▸ Exercise set
a) In the passage on humanoid robots, what generation has Tesla's Optimus reached?
b) Continue the passage on humanoid robots from where it stops.

With this, Amazon is building a greenhouse for innovation, compounding structural efficiency and financial oxygen.

Tesla’s humanoid robot, Optimus, has now reached its third generation, with ongoing trials in internal factory settings.

While there have been setbacks—engineer departures, component delays, and recalibrated timelines (similar to what we see with the Model 3 launch in 2019)—we remain intrigued by the overall velocity of progress. Tesla’s competitive advantage lies not only in its vertical integration, but in its AI software stack, which continues to train across multiple real-world environments.

As we’ve written before: Tesla is building an “AI flywheel”—each product reinforcing the next. The humanoid bet will require immense execution, but we believe if the thesis plays out, it could offer the potential of a massively high-reward. In our view, it represents the farthest edge of what’s possible in applied automation.

While less known in Western markets, Xpeng has emerged as one of the most credible players in industrial humanoids. In late 2024, the company debuted “Iron,” a 5’8″, 60-joint humanoid robot already functioning on the assembly line of its EV plant.

▸ Dataset content
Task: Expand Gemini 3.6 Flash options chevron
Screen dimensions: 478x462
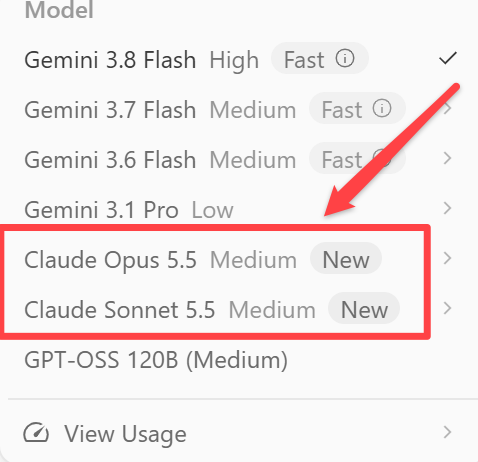Action: tap(448, 158)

▸ Answers for each item
a) Its third generation.

b)
But what’s more notable is their declared strategy: Xpeng is investing over $13.8 billion to build out its robotics division—declaring outright that the robotics opportunity will eventually surpass automotive.

In our view, this sets up a multi-polar future in robotics, with China, the U.S., and Japan each taking different approaches to scale and commercialization.

Across these three companies, we see a consistent throughline: robotics is no longer a slide in an investor presentation—it’s a real-world driver of efficiency, safety, and speed.

Just as software “ate the world” in the 2010s, robotics could reconstruct the physical world in the 2020s and beyond. In Amazon’s case, we see it directly translating into margin expansion. At Tesla, it offers a new frontier for optionality. And with Xpeng, we’re witnessing a credible challenger emerge in real-time.

From an investment perspective, we view robotics not as a trend—but as a foundational pillar for long-duration growth.

In Conclusion

Despite the drumbeat of negative headlines—from geopolitical tensions to economic uncertainty—we remain deeply optimistic about the future. Markets are forward-looking mechanisms, and history has shown time and again that innovation, resilience, and human ingenuity prevail over cycles of fear. Beneath the surface noise, powerful secular trends are taking shape: the rise of AI, electrification, digital infrastructure, and global consumer evolution.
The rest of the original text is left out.